Directions for this task> Copy the items below word for word, from the start through the line that contains "click(x=1176, y=775)", and stop there.
[begin Data in this exercise]
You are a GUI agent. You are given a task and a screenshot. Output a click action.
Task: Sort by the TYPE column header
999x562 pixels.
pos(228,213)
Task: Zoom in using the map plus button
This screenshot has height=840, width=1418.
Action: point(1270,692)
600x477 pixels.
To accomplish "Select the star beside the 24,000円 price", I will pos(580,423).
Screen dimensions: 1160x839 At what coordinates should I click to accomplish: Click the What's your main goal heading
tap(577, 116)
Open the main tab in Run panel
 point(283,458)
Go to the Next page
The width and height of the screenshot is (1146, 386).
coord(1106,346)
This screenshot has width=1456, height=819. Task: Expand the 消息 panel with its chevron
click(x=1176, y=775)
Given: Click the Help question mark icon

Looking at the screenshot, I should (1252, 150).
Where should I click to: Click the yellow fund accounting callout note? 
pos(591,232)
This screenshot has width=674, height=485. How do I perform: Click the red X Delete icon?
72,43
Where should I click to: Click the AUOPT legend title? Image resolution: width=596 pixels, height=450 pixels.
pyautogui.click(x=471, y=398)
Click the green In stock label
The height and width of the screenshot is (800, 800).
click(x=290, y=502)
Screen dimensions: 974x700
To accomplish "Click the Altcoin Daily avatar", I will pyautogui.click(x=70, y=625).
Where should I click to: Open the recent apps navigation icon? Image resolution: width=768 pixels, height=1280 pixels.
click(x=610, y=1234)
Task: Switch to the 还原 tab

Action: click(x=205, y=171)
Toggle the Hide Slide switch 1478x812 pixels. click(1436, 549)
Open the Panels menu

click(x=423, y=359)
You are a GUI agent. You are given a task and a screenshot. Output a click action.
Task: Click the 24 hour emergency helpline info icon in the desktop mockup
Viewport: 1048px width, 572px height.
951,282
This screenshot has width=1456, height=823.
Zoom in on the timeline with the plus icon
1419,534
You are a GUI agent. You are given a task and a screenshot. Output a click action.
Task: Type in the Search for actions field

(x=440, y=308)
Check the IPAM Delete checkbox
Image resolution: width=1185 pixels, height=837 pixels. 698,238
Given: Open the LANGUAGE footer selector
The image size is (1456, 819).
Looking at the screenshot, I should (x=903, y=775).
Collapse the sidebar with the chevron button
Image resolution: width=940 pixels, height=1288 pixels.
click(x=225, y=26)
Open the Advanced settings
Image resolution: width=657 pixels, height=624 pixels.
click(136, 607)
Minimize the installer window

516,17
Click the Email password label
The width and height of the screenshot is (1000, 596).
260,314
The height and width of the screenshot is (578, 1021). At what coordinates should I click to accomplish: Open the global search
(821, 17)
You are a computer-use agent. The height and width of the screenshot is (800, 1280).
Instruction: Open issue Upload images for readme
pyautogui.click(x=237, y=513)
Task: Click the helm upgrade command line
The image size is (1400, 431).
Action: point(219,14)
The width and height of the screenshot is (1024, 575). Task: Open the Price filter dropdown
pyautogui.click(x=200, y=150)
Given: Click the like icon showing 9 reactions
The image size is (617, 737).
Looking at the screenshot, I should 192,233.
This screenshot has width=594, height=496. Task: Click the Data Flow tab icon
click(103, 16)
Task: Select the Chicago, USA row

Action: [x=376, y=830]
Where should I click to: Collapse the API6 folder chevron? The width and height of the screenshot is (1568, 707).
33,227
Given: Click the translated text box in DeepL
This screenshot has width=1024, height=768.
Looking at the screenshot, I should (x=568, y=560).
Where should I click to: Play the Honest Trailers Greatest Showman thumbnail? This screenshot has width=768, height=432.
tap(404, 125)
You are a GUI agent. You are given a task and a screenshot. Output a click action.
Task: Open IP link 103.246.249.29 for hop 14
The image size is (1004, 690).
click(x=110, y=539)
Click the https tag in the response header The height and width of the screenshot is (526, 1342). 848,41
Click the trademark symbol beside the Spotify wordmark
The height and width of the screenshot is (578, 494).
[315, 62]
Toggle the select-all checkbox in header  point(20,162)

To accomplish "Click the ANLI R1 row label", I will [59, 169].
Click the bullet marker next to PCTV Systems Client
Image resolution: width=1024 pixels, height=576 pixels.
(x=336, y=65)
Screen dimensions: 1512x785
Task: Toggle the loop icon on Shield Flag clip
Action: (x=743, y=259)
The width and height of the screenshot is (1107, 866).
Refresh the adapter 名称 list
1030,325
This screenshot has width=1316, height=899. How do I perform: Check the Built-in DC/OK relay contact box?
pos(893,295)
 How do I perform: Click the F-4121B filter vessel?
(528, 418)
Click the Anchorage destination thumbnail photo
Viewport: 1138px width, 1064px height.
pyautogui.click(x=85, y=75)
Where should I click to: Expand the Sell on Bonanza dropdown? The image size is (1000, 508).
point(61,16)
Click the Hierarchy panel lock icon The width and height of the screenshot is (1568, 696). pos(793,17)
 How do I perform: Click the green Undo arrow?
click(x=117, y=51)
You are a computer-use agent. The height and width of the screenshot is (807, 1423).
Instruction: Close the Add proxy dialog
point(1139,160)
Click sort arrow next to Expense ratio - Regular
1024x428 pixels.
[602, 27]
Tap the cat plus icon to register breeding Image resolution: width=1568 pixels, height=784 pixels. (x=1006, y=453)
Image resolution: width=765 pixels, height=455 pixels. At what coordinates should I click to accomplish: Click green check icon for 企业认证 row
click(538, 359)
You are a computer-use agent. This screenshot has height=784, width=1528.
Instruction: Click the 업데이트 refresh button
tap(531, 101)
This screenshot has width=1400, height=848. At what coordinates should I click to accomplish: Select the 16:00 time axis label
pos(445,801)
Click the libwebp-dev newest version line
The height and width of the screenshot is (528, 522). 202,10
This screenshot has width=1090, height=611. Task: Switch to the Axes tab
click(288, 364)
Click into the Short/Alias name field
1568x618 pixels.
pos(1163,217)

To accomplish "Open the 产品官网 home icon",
[end Data in this exercise]
Correct answer>
You are a GUI agent. You are given a task and a screenshot. Output a click action.
Task: Sort by the TYPE column header
999x562 pixels.
pos(228,213)
Task: Zoom in using the map plus button
This screenshot has height=840, width=1418.
Action: point(1270,692)
600x477 pixels.
To accomplish "Select the star beside the 24,000円 price", I will pos(580,423).
Screen dimensions: 1160x839 At what coordinates should I click to accomplish: Click the What's your main goal heading
tap(577, 116)
Open the main tab in Run panel
 point(283,458)
Go to the Next page
The width and height of the screenshot is (1146, 386).
coord(1106,346)
This screenshot has width=1456, height=819. Task: Expand the 消息 panel with its chevron
click(x=1176, y=775)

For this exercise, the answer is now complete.